__Exercise description__. Return the listing exactly as it appears, but strip out the images.

__Available data__.
Segment Open

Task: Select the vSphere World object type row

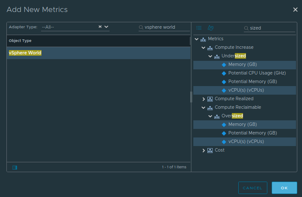Action: [x=99, y=53]
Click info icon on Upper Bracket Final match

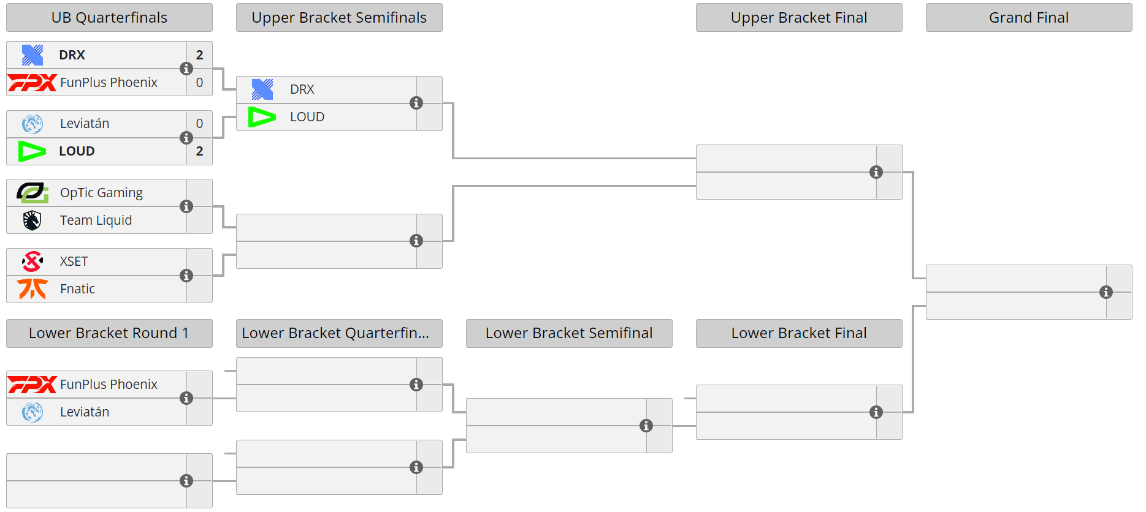click(876, 172)
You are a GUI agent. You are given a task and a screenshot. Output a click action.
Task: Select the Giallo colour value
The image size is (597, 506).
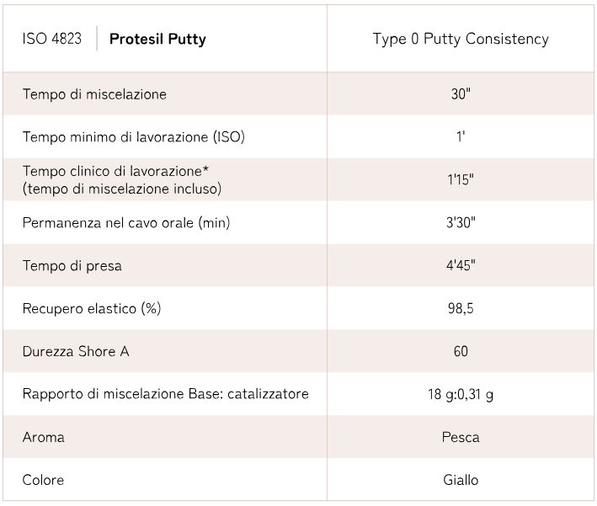coord(461,480)
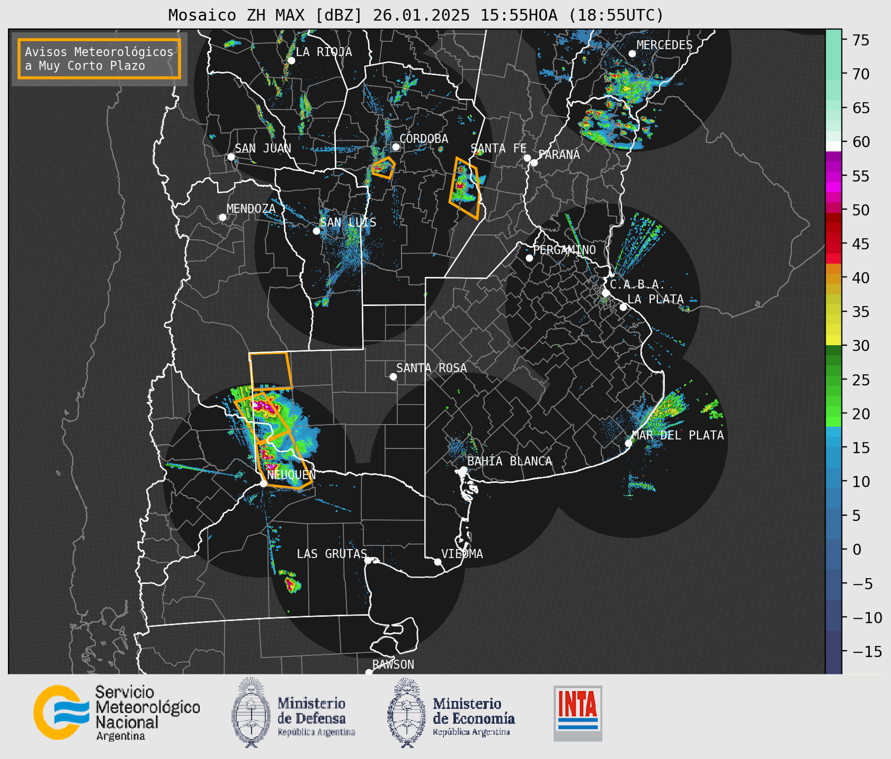Click the Servicio Meteorológico Nacional logo
Screen dimensions: 891x759
tap(117, 713)
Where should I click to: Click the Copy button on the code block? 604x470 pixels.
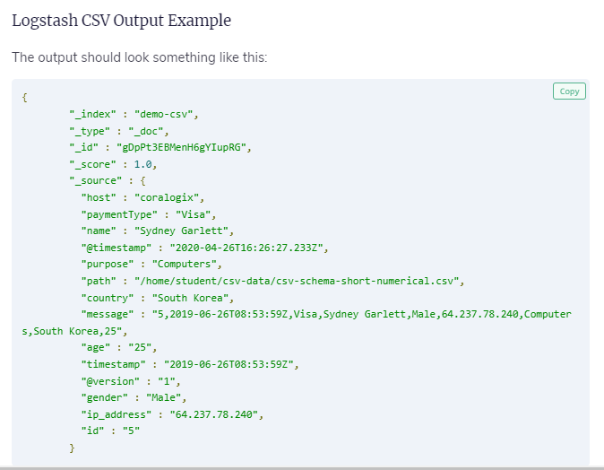pos(569,91)
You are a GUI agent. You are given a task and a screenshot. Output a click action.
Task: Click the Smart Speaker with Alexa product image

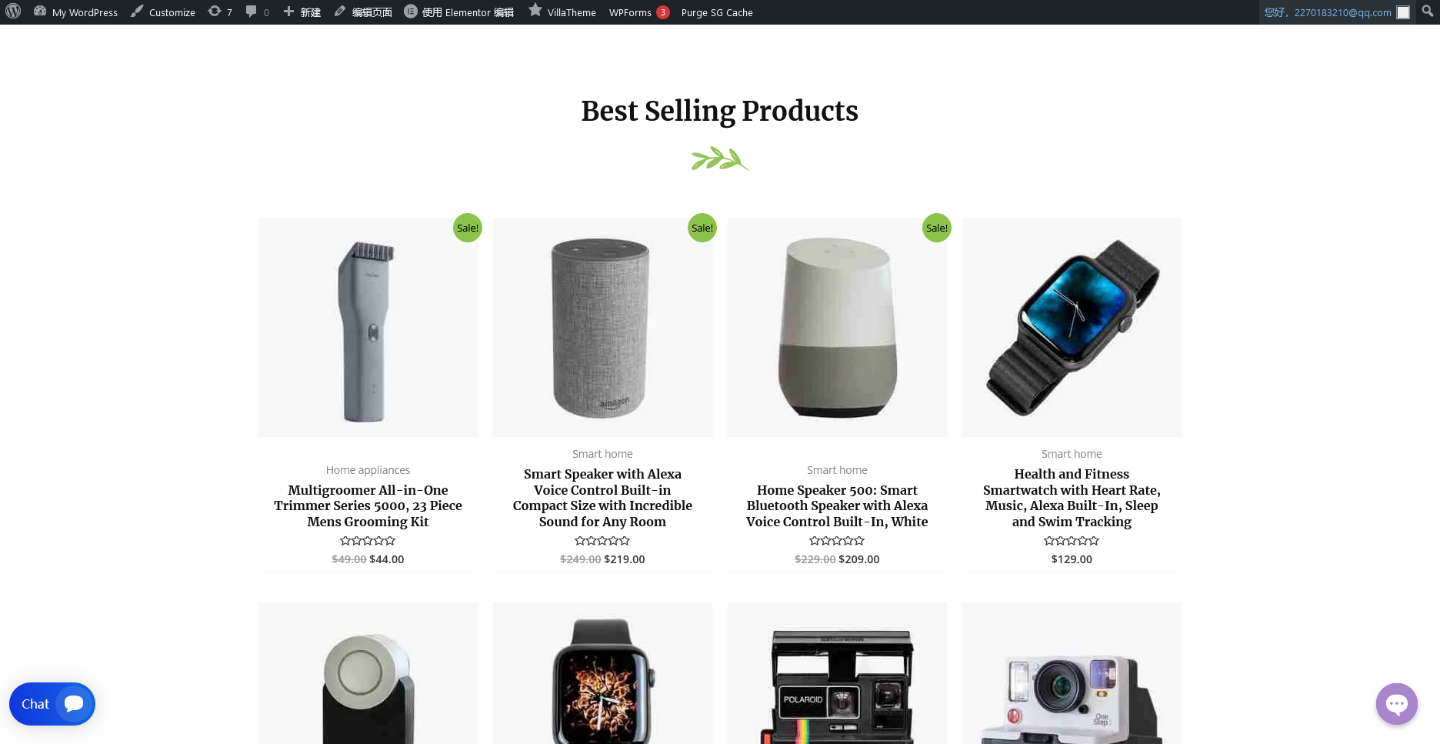tap(602, 327)
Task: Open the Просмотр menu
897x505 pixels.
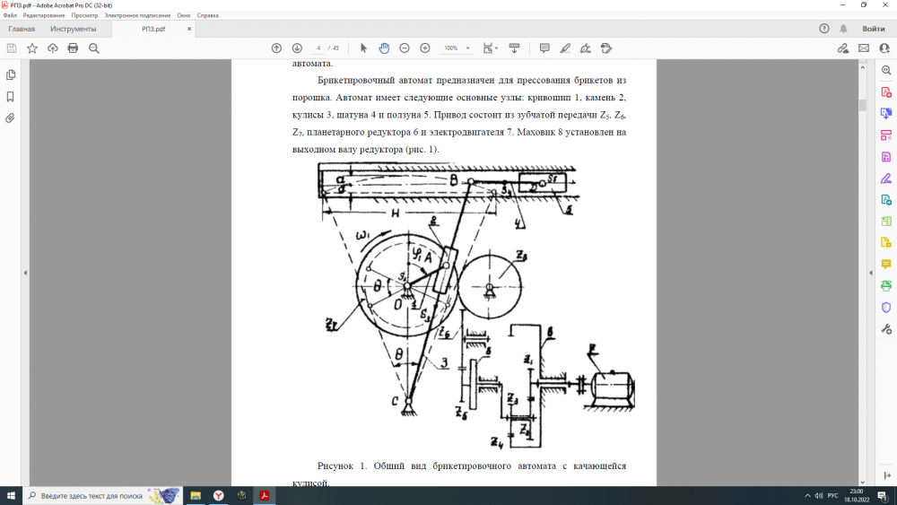Action: coord(84,15)
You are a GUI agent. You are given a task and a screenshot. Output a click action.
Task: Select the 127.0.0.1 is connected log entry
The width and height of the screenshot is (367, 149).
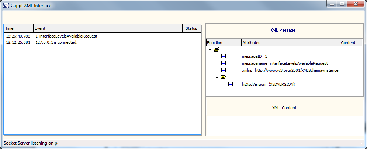pyautogui.click(x=56, y=42)
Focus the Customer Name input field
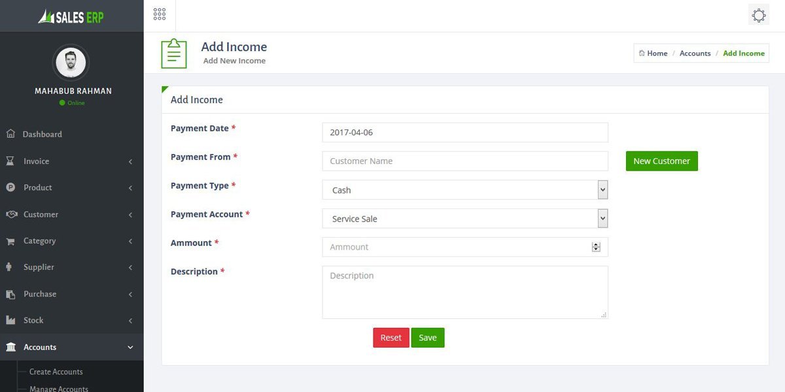This screenshot has height=392, width=785. click(465, 161)
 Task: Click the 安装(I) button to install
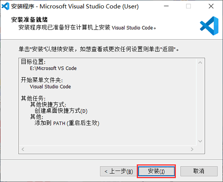point(156,171)
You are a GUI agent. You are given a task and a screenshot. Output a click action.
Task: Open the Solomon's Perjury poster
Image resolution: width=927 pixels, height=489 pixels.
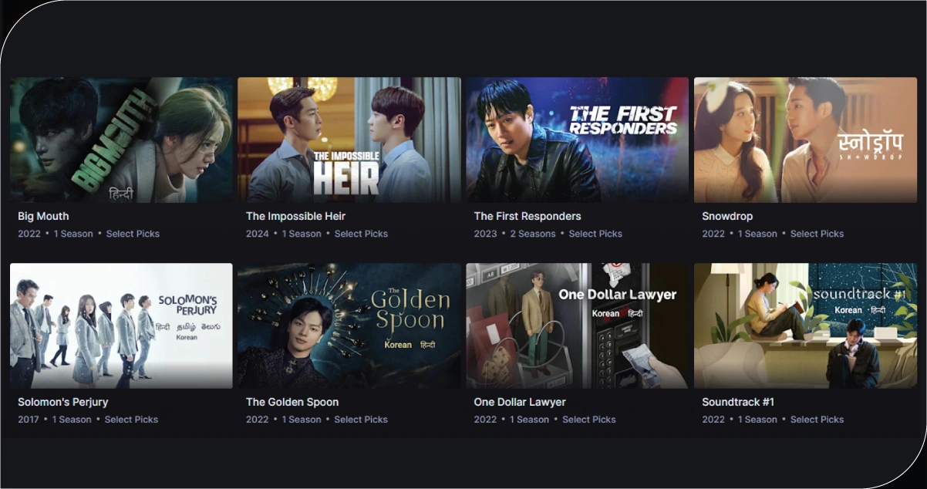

Segment Closed

__Response for this exercise__.
Task: Select the vSphere World object type row

Action: [x=99, y=53]
Click info icon on Upper Bracket Final match

click(876, 172)
You are a GUI agent. You are given a task and a screenshot. Output a click action.
Task: Select the Giallo colour value
The image size is (597, 506).
coord(461,480)
Click the Servicio Meteorológico Nacional logo
Screen dimensions: 891x759
tap(117, 713)
Where should I click to: Click the Copy button on the code block? 604x470 pixels.
pos(569,91)
You are a GUI agent. You are given a task and a screenshot. Output a click action.
Task: Click the Smart Speaker with Alexa product image

tap(602, 327)
Task: Open the Просмотр menu
897x505 pixels.
Action: coord(84,15)
You are a GUI agent. You are given a task and a screenshot. Output a click action.
Task: Select the 127.0.0.1 is connected log entry
The width and height of the screenshot is (367, 149).
pyautogui.click(x=56, y=42)
Focus the Customer Name input field
This screenshot has height=392, width=785. click(465, 161)
 Task: Click the 安装(I) button to install
point(156,171)
You are a GUI agent. You are given a task and a screenshot. Output a click action.
Task: Open the Solomon's Perjury poster
Image resolution: width=927 pixels, height=489 pixels.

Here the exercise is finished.